A "significant anomaly" aboard the Hubble Space Telescope has forced NASA to delay the shuttle Atlantis launch until at least February 2009 NASA officials said at the start of the week. Atlantis was launching to Hubble to help repair it for the final time, and the mission was scheduled to launch in two weeks, but NASA must now test a spare computer that could help solve the issue.
The crew members of shuttle Atlantis were supposed to conduct five scheduled space walks during the 11-day mission aboard the aging space telescope.

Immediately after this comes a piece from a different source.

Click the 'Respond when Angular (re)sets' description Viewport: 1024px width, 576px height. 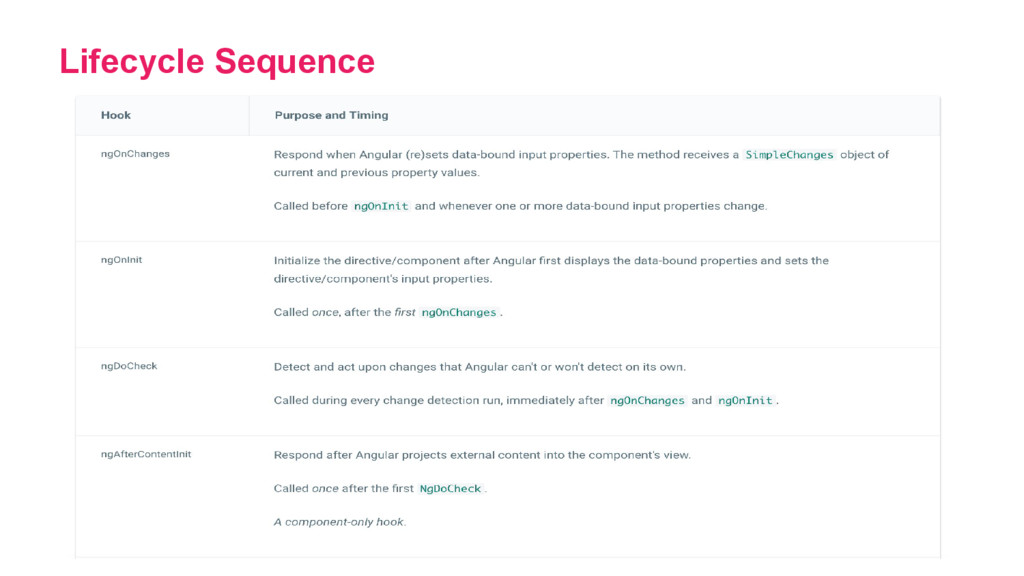[581, 163]

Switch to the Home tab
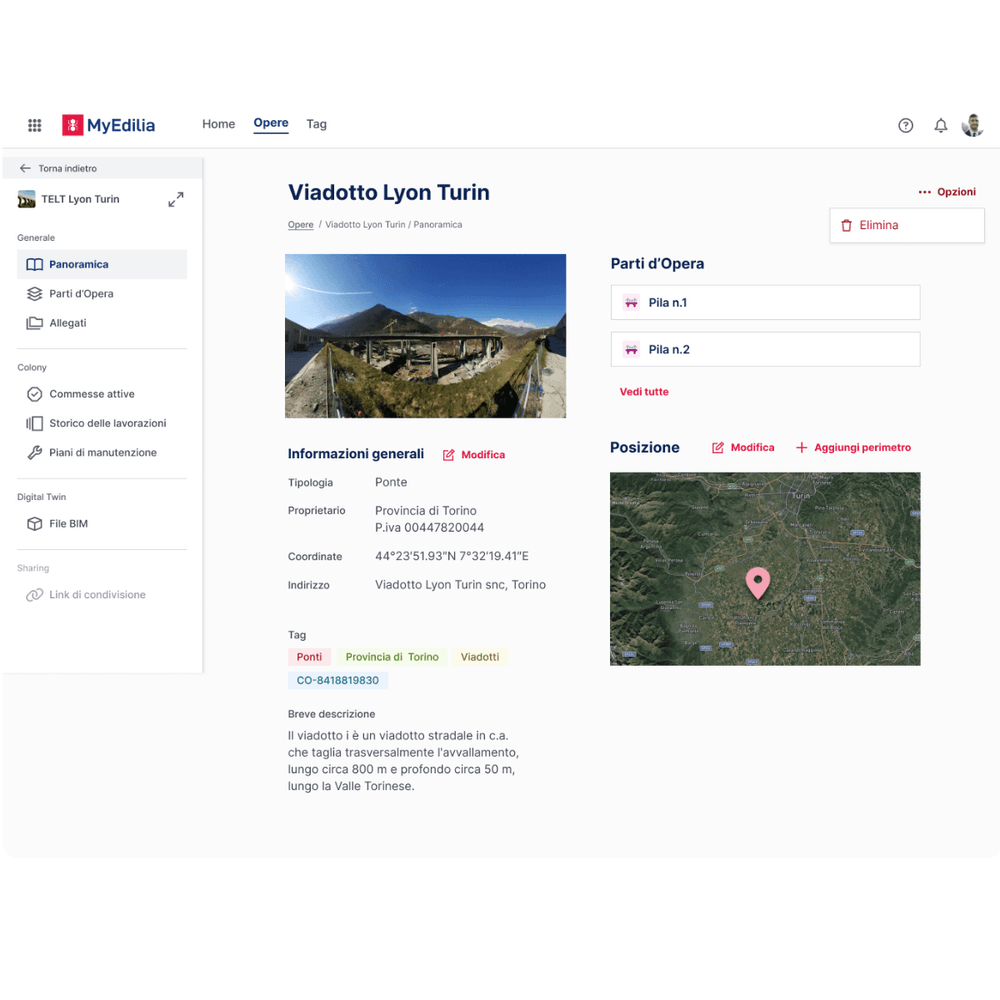218,124
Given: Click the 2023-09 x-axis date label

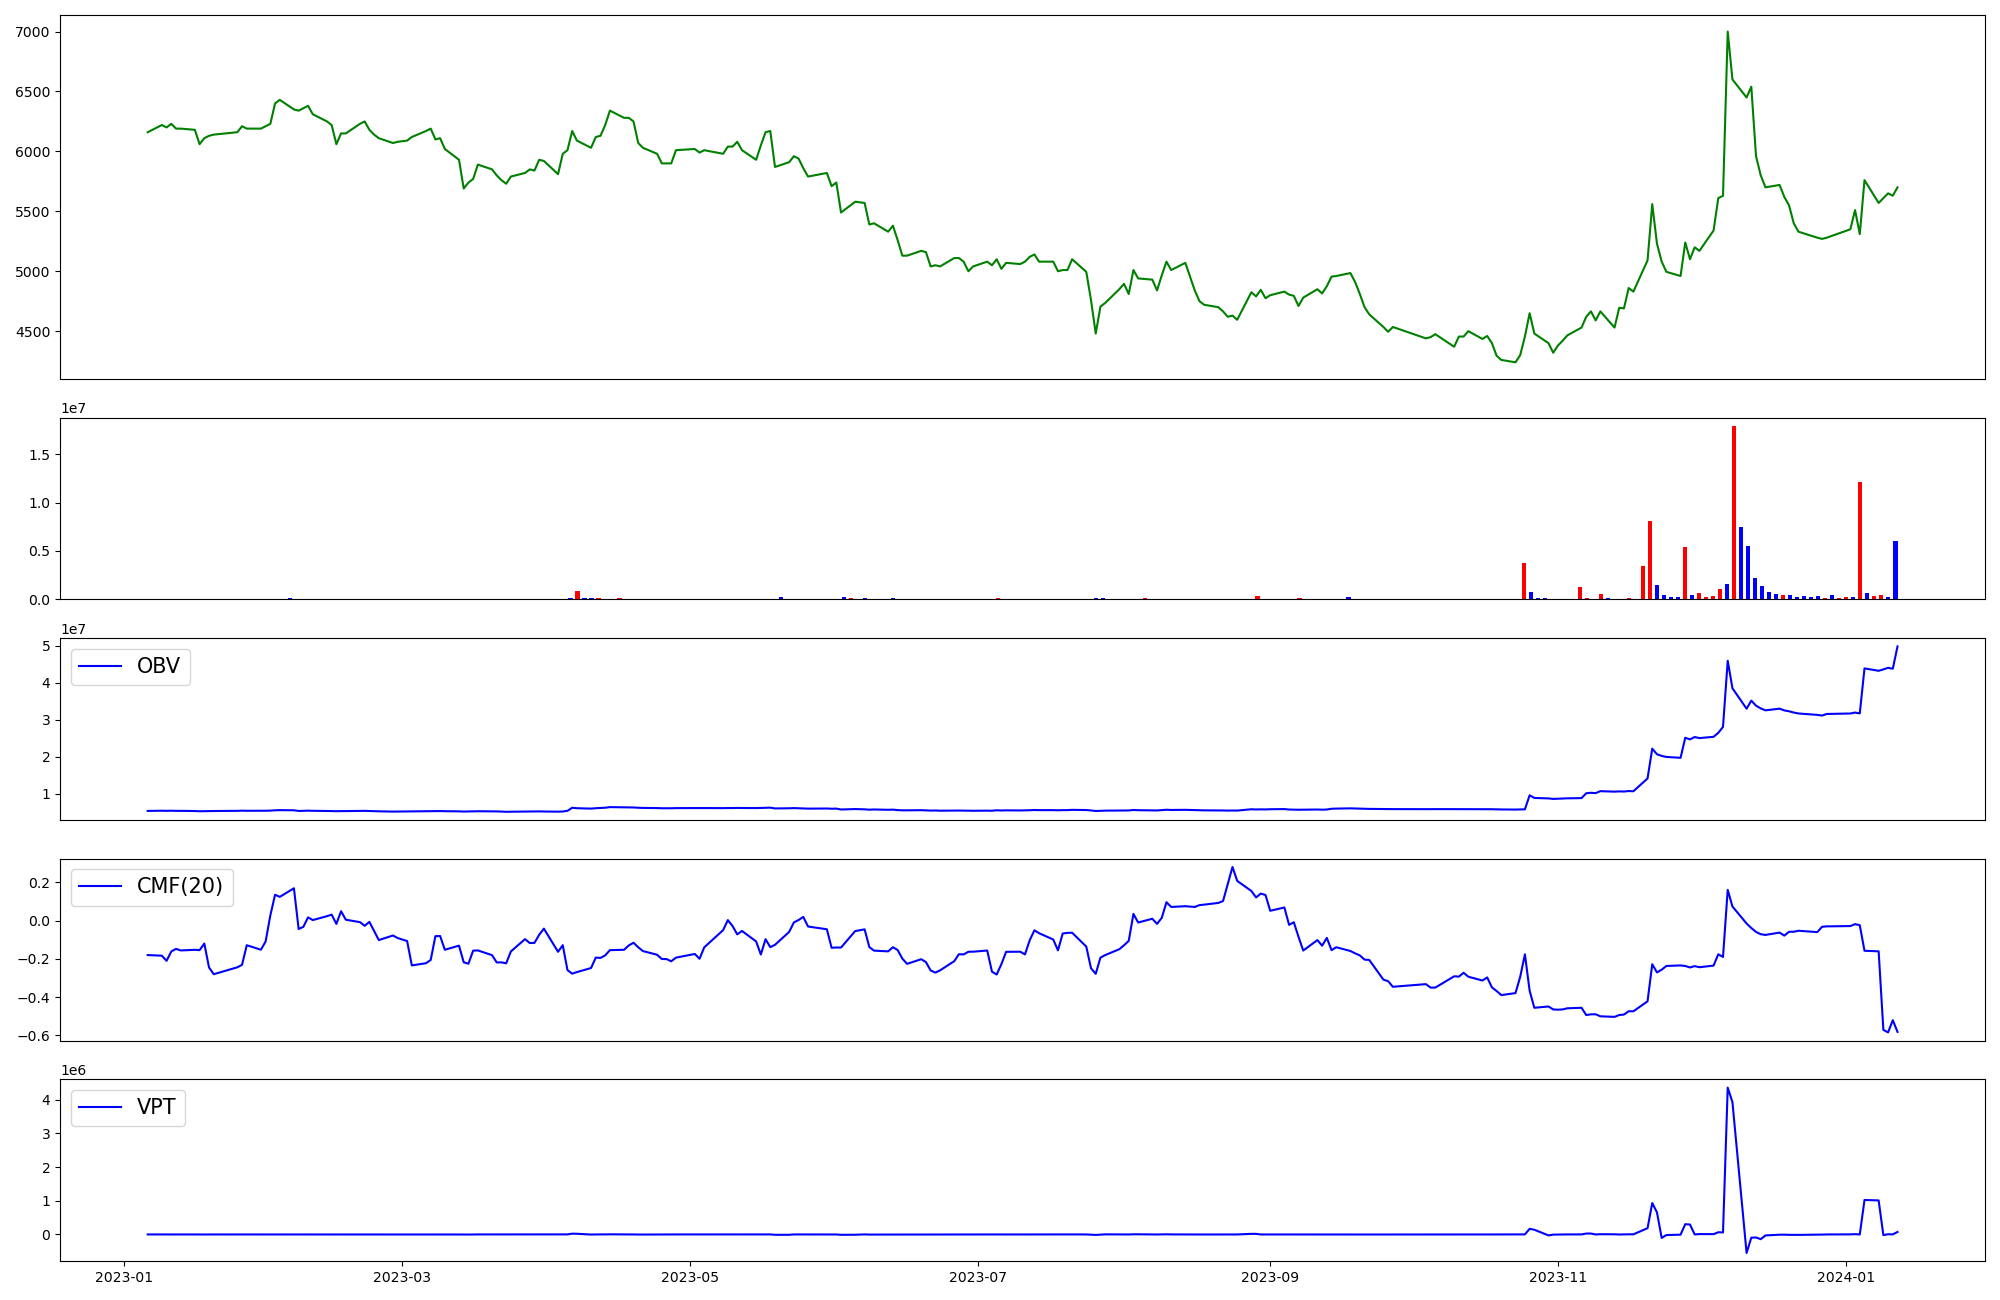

The shuttle Endeavour mission, which would have been on standby in case of an emergency aboard Hubble, could be moved up two days to Nov. 14, shuttle programmers said. Due to the high risk of the mission, in which the astronauts are in the wrong orbit to go to the International Space Station (ISS), some space observers said the Hubble repair simply isn't worth the risk.
Hubble is now unable to format or store any data collected from its instruments, and can no longer transmit the information to researchers on Earth. The problem lies in the Science Instrument Command and Data Handling (SIC&DH) Unit, which is responsible for the Science Data Formatter aboard the Hubble.
Hubble operators expect to use a backup channel to help bring the telescope back into service sometime this weekend, or early next week. But since switching over will leave the telescope without a backup, the astronauts aboard Atlantis are expected to fully replace the failed unit.
"If we just switch over to Side B of the Science Data Formatter, we would be left with a system that has several single-point failures, and that would be a risk to the mission for the long duration," a NASA official said.
Researchers are still unsure what caused the problem, but guess long-term space radiation could have damaged the instrument, which operates at a high temperature.
Each month the Hubble repair mission is delayed costs NASA around $10 million.